I’m not a DBA. I don’t play one on the internet. What I know of databases is limited to what I have used them for in the last 2 decades, and I have no real experience with clustered databases – but it stood to reason to me that a well designed cluster would have more throughput ability. That’s just a theory because of my limited experience, so… because I’m finally able to focus on writing and researching rather than updating my old site… I did some research this morning.
It ends up my MySQL bias shows a bit here not because I think it’s the greatest thing in the world (far from it), but because most of my experience revolves around it – and that biased my research. When I tried looking into Microsoft SQL Server clustering I found nothing I was looking for but plenty I was not (the Microsoft method of emulating Linux and making it worse). I gripe, but hey, I have a bias and let you know.
Here’s what I found.
‘Where would I use a MySQL cluster?‘: Interesting read and links.
‘MySQL Cluster Features & Benefits’: OK, I have to admit a few geek-gasms in here as I was exploring in the context of my own cluster, but a young software engineer who I respect has been waxing poetic about MongoDB, too, so I’m not done yet. I have until April 2016 anyway.

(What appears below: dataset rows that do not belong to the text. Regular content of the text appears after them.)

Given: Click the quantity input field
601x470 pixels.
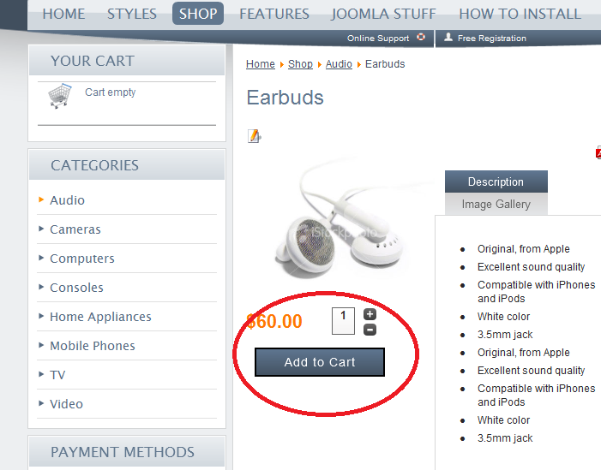Looking at the screenshot, I should (343, 321).
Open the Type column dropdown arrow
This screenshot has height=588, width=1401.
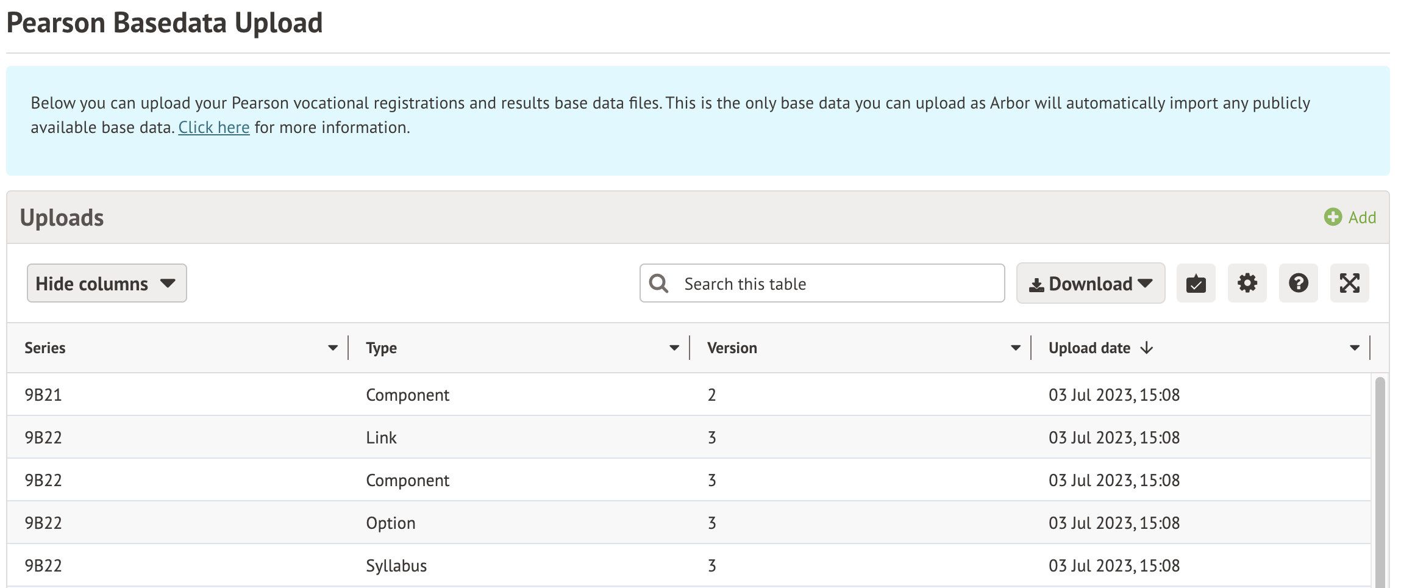[674, 348]
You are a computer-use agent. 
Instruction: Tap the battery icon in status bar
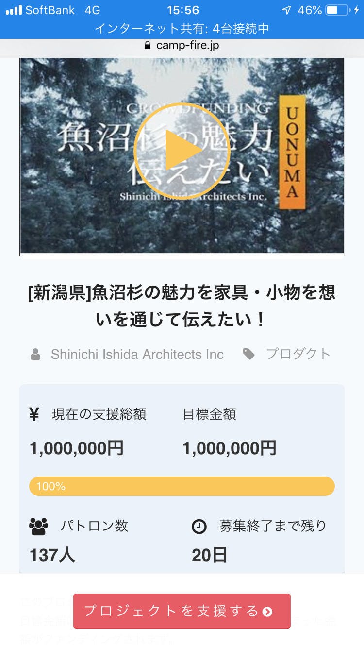pyautogui.click(x=338, y=10)
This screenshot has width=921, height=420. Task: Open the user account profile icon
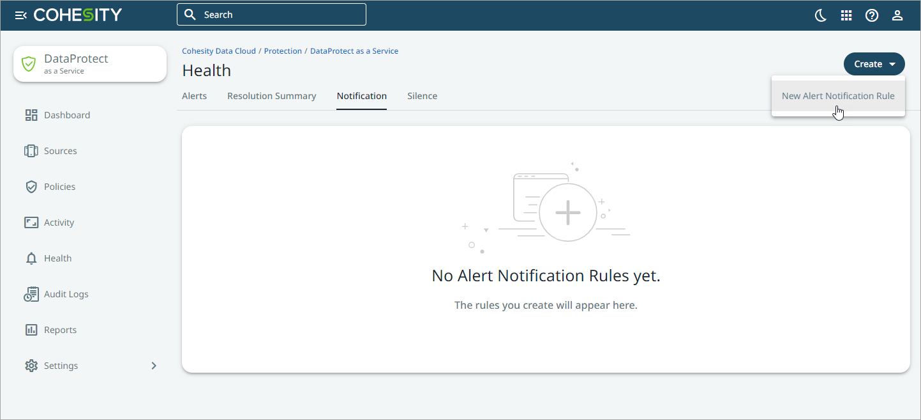coord(897,15)
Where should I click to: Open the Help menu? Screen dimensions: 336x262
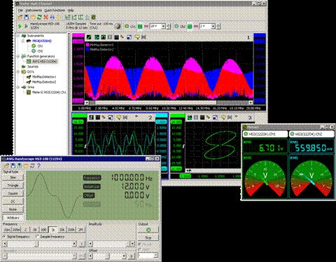tap(71, 11)
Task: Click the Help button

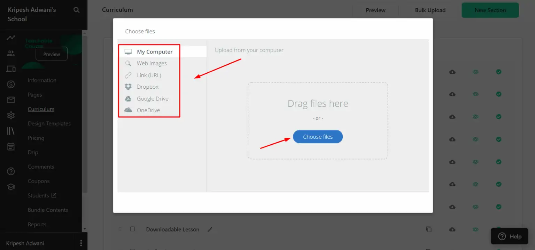Action: click(510, 236)
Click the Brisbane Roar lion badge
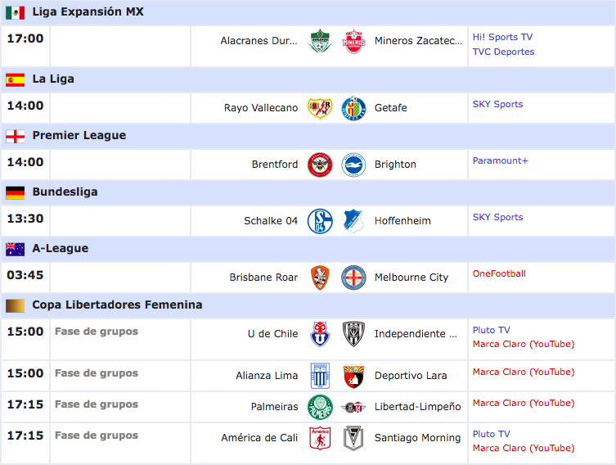Viewport: 616px width, 465px height. [x=320, y=278]
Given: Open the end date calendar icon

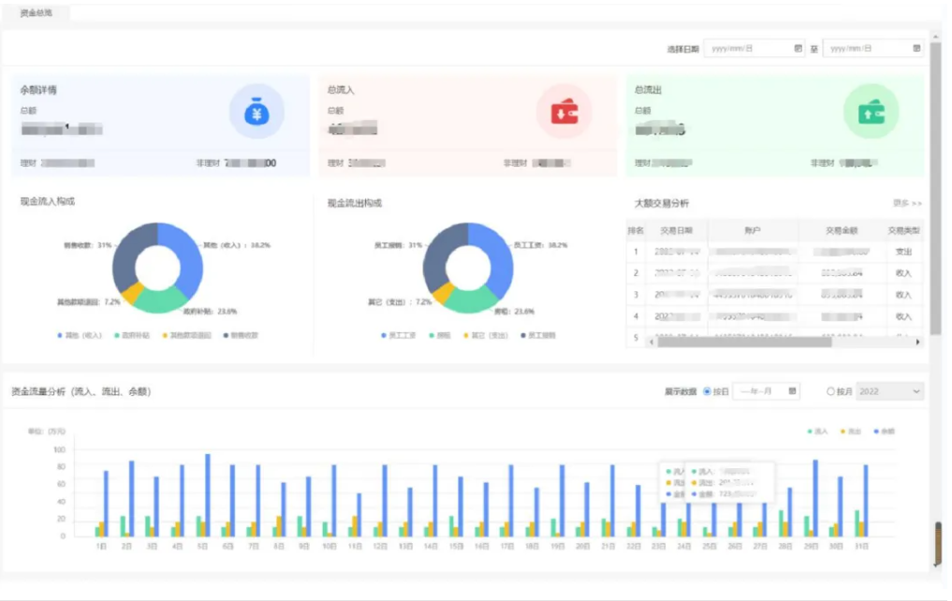Looking at the screenshot, I should tap(916, 49).
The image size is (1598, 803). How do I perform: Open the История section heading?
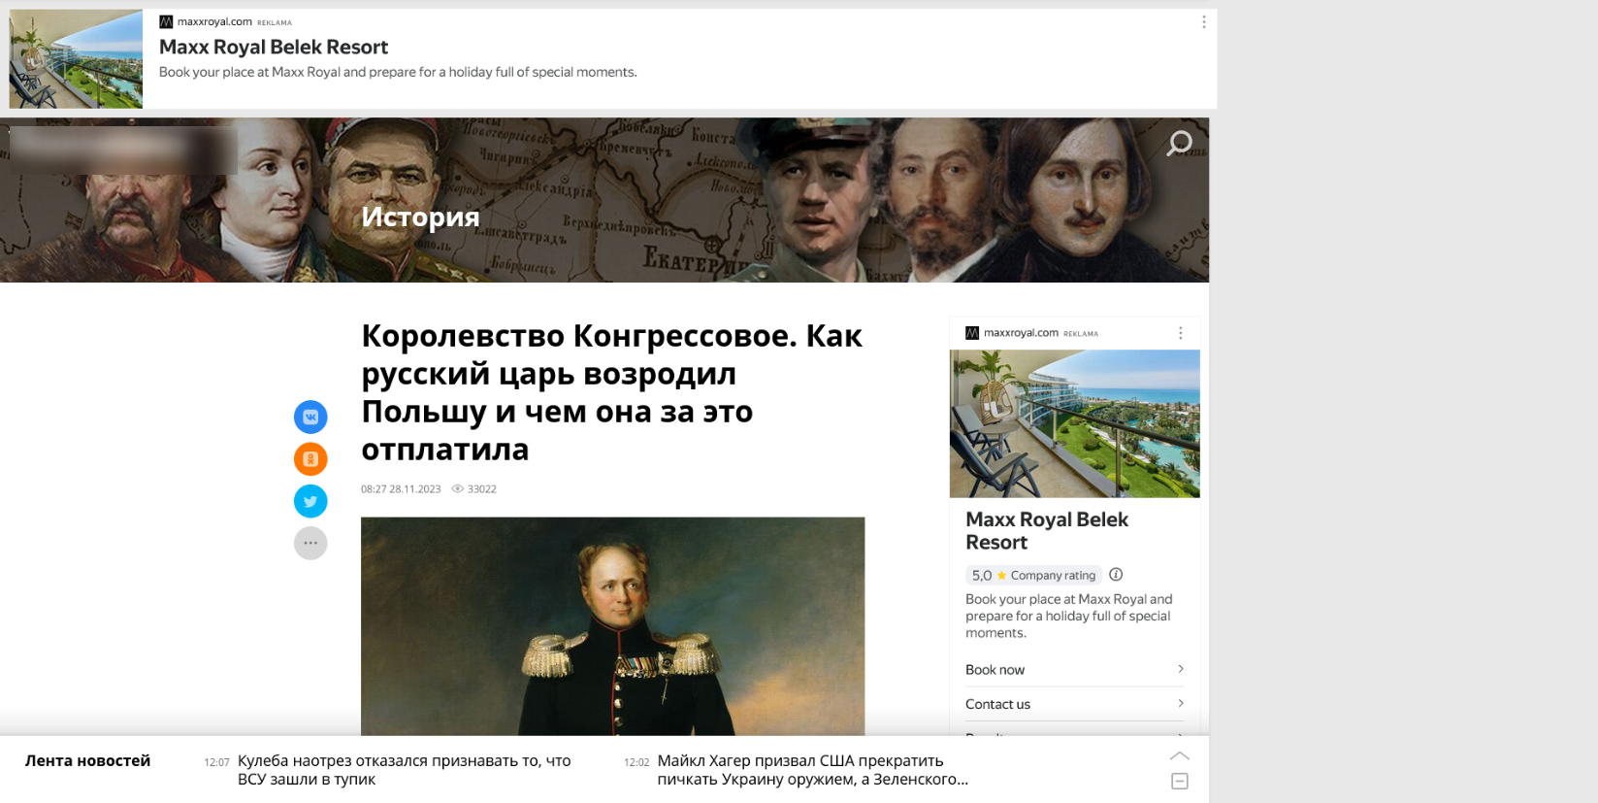[x=420, y=217]
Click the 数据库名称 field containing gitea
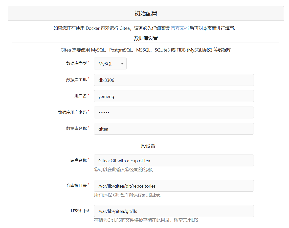 click(173, 129)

‘MySQL Cluster – When to use it and when not to‘: A wake up call; it’s only a presentation teaser and yet it manages to say a lot more with a lot less.
That’s just some stuff on MySQL.
So, in the end, I stand by the theory that a clustered database can get much better throughput than the traditional systems, and I don’t know why that seems like a stretch for some.
But I also know that I’ve only scratched the surface and that I have to dig deeper on that. My preliminary reads on MongoDB and Production sharded clusters make that also very interesting.